Study results indicate that adding aripiprazole to the treatment of adults aged 60 and older who do not achieve remission from depression with a first-line antidepressant appears to effectively achieve and sustain remission. The finding offers hope to the more than 50% of an estimated 7 million older adults with clinical depression who do not achieve remission on antidepressant therapy alone.
Published in the September 27, 2015 online issue of The Lancet, the multicenter clinical trial assessed 468 older adults diagnosed with depression, making it the largest of its kind to be undertaken in older people with depression to date. Whereas previous studies have shown that adding low-dose aripiprazole to the treatment of younger patients with depression helped relieve their symptoms when an antidepressant alone was not effective, the current study is the first to show that this approach is also successful in the elderly.
“It’s important to remember that older adults may not respond to medications in the same way as younger adults,” said lead author Eric J. Lenze, MD, professor of psychiatry at Washington University in St. Louis. “There are age-related changes in the brain and body that suggest certain treatments may work differently, in terms of benefits and side effects, in older adults. Even when a strategy works for patients in their 30s, it needs to be tested in patients in their 70s before it can be considered effective in older patients.”
Co-author Benoit H. Mulsant, MD, senior scientist at the Centre for Addiction and Mental Health in Toronto, Canada, added, “This is a rare study because it looks at depression specifically in older adults. It's important to treat older adults for depression, especially given that adults with late-life depression are at an increased risk of developing dementia. But this research demonstrates that older adults do respond to depression therapy.”
For the study, older adults who did not achieve remission during a pre-trial with venlafaxine extended-release (150 to 300 mg/day) were randomly assigned to the addition of aripiprazole with a target does of 10 mg daily or placebo for 12 weeks. The combination of venlafaxine and aripiprazole led to depression remission in 44% of the treatment-resistant patients, compared with a remission rate of 29% for those who received placebo.

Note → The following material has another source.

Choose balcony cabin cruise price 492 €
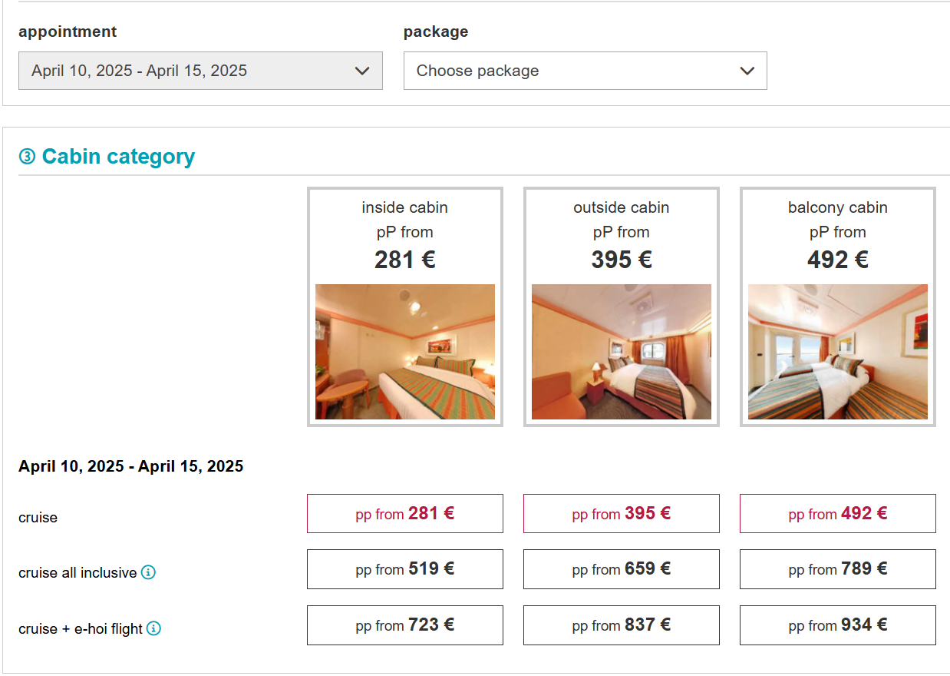The image size is (950, 676). pos(838,513)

“This study is a major advance in support of evidence-based care for older adults with depression,” said Charles F. Reynolds III, MD, geriatric psychiatrist at the University of Pittsburgh, the coordinating site for the study. “By publishing our findings in The Lancet, we hope particularly to reach primary care physicians, who provide most of the treatment for depressed older adults. The excellent safety and tolerability profile of aripiprazole, as well as its efficacy, should support its use in primary care, with appropriate medical monitoring.”
Side effects to the two-drug combination that were observed in the study included restlessness and mild Parkinsonism, but these side effects tended to be mild and short-lived. “The potential benefits outweighed the side effects,” said Lenze. He added that that the side effects that she and her colleagues expected to see, such as weight gain and metabolic problems, never occurred.
“Antipsychotic medications can cause increasing amounts of fat and thereby increase blood sugar, potentially contributing to diabetes,” Lenze said. “But compared with placebo, aripiprazole was no more likely to produce increased fat in these patients and had no effect on blood sugar, insulin or lipids.”
According to Lenze, future research in this area that will be most helpful will involve predicting which older patients with depression will likely benefit from the drug combination. “One of the things we see as critical to our future research will be trying to better understand the factors that make some people respond to specific forms of treatment that may not work for others,” he said.